▶ Task details: Find the string "from" in the entries and copy each line that has it.

■ ■ ■ ■

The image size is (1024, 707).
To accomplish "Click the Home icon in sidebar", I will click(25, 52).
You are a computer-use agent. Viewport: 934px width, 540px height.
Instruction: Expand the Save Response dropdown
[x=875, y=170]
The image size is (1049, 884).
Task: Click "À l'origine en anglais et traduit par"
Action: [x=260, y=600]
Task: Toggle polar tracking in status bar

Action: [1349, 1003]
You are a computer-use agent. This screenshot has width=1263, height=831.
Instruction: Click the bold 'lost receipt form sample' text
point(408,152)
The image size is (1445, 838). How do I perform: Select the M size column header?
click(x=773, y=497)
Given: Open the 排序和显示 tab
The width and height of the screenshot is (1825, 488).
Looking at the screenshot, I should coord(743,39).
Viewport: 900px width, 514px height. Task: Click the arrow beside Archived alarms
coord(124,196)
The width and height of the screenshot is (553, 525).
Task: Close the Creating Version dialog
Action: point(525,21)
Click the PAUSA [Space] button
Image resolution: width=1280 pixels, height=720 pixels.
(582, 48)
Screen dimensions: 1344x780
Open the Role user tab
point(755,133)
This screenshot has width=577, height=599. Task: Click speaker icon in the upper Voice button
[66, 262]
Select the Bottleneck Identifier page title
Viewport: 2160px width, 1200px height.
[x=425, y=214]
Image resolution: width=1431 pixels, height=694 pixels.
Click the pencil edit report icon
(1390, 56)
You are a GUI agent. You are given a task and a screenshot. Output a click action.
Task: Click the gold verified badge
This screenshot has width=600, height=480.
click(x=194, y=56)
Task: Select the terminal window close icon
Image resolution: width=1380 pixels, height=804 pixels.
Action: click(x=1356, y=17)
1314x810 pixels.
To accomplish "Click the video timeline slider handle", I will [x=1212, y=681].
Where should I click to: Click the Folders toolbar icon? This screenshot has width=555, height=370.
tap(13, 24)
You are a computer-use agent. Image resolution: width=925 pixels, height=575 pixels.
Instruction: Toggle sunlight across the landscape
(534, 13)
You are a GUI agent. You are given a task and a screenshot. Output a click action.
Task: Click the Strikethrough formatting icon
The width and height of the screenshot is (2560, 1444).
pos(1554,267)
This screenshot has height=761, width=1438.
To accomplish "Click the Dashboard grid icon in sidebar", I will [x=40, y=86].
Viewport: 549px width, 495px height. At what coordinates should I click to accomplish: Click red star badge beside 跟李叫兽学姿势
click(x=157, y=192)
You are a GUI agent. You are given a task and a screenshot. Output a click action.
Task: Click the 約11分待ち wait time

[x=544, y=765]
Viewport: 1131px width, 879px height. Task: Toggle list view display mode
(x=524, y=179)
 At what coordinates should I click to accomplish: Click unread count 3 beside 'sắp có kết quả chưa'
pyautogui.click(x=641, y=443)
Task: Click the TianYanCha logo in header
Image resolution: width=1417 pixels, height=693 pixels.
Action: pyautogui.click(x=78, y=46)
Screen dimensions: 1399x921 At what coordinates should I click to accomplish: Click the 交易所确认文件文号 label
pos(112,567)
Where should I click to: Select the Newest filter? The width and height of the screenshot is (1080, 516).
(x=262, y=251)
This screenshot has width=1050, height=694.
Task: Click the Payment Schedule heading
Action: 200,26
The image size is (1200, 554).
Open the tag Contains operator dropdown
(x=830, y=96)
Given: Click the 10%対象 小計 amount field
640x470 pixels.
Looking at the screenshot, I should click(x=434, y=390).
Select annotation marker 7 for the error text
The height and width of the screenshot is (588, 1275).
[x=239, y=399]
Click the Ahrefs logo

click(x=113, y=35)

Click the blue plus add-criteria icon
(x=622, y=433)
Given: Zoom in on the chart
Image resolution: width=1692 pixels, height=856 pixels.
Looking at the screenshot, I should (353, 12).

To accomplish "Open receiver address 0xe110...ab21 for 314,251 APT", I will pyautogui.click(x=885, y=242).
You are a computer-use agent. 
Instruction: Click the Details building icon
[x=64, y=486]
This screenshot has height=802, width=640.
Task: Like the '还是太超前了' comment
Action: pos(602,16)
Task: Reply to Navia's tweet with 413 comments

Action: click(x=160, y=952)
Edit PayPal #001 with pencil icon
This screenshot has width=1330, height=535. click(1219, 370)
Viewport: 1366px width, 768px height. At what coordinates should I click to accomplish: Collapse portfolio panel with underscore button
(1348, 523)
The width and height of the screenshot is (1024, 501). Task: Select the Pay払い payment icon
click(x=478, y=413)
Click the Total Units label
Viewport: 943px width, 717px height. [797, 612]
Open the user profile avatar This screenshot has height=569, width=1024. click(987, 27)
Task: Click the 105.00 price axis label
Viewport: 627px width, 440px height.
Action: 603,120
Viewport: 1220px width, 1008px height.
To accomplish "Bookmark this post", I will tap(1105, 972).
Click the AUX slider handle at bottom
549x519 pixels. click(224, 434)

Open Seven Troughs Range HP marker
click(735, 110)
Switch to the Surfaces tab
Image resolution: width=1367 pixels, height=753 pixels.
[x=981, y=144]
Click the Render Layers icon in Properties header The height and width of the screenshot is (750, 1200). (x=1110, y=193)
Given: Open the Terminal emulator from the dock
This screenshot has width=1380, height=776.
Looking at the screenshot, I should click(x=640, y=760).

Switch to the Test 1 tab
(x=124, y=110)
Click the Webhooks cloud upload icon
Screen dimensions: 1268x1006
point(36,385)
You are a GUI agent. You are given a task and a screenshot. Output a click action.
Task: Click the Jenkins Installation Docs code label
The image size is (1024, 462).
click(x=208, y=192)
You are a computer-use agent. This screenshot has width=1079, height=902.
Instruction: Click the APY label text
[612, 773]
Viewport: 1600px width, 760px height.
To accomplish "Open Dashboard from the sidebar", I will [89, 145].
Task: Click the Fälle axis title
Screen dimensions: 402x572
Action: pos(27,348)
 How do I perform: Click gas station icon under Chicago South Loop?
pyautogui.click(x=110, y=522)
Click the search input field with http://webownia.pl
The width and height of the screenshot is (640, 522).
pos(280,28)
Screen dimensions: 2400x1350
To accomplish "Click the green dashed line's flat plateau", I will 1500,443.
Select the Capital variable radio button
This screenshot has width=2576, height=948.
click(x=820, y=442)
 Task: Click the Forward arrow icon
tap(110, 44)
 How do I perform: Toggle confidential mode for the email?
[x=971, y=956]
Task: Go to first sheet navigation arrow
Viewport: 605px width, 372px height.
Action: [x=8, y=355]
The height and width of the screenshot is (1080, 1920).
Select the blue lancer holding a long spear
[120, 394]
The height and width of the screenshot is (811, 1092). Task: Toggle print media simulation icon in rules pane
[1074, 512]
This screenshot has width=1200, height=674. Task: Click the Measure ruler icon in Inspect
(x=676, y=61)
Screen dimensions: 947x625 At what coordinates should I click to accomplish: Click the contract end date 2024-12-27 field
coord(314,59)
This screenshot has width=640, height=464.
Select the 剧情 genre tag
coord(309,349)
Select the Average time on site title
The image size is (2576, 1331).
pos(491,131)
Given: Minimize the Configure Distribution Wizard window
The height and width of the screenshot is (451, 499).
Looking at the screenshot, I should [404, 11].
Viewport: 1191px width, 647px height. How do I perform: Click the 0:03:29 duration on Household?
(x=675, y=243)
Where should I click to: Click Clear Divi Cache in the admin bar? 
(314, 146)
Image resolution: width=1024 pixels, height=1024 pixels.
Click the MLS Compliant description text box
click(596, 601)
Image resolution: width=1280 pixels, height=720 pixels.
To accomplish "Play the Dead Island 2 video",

■ ■ ■ ■

▶ Exercise output:
Given: Open the Terminal emulator from the dock
To accomplish "Open Dashboard from the sidebar", I will [89, 145].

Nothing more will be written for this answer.